## Exercise description
Include no pictures. Output exactly the lines from the one that contains "This screenshot has" through the final line of the entries.

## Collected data
↓
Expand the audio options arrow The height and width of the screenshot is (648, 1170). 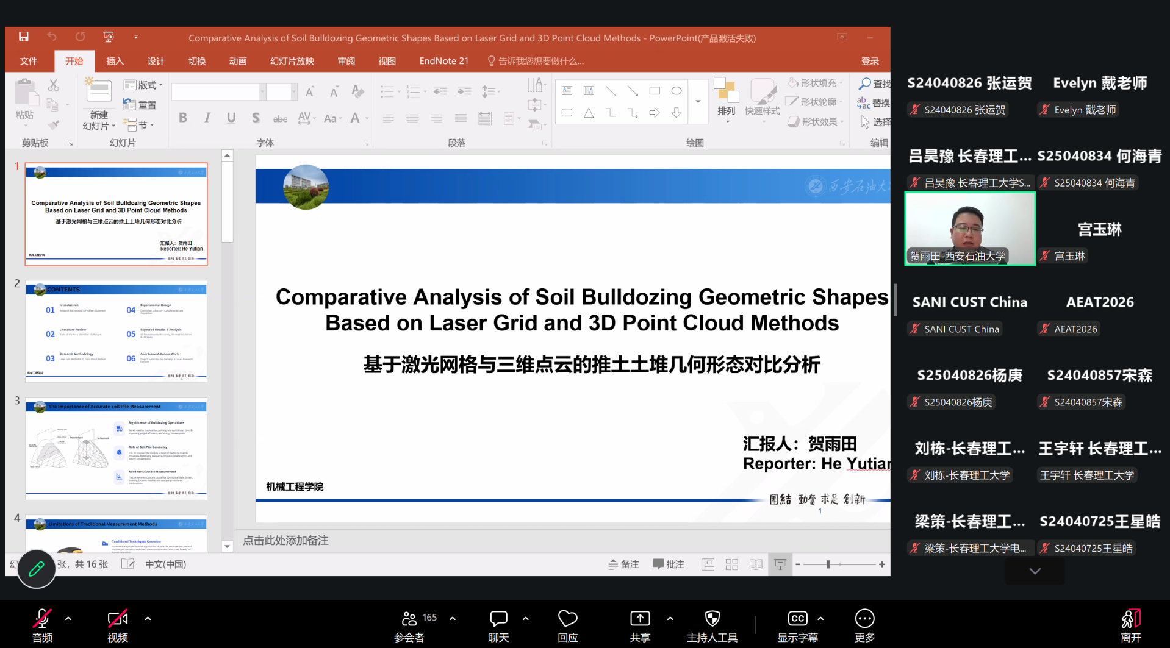click(x=68, y=618)
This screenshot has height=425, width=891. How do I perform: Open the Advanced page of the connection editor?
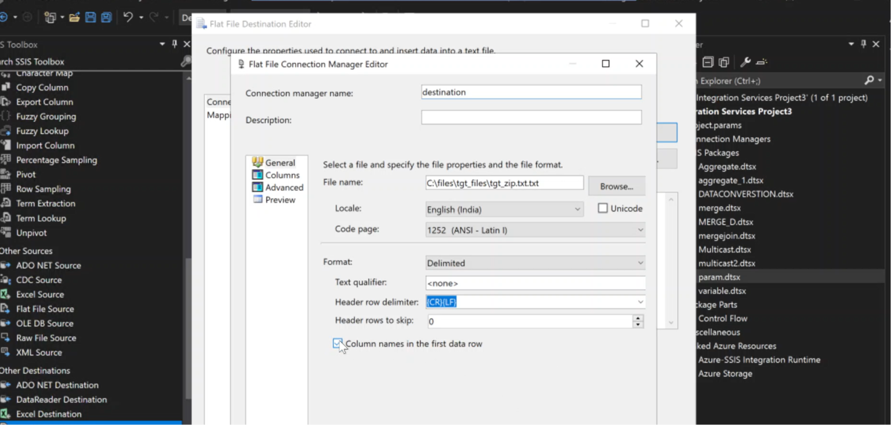(283, 187)
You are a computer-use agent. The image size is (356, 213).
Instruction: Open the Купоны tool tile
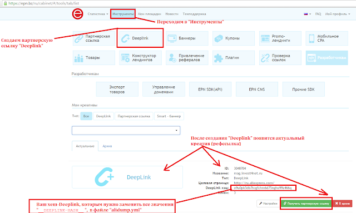(234, 38)
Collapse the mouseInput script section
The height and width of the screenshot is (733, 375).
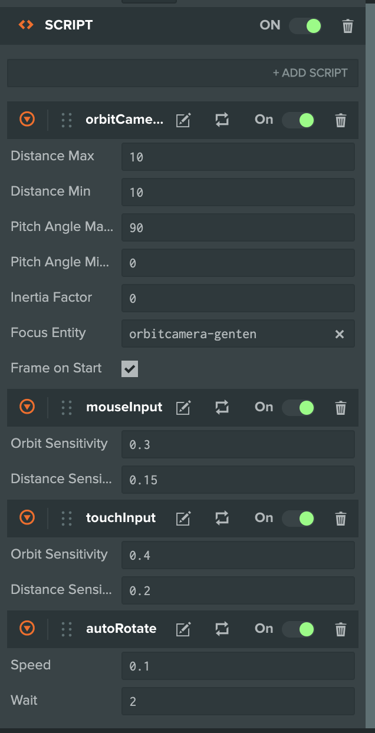point(27,407)
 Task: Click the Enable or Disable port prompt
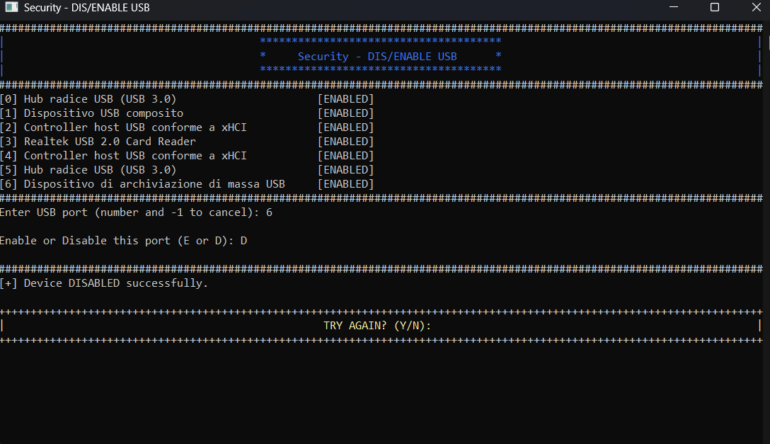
↑
## Output of the task
This screenshot has height=425, width=891. How do I perform: Open the Advanced page of the connection editor?
(283, 187)
You are a computer-use agent. The image size is (356, 213).
Instruction: Open the Купоны tool tile
(234, 38)
Collapse the mouseInput script section
The height and width of the screenshot is (733, 375).
point(27,407)
 Task: Click the Enable or Disable port prompt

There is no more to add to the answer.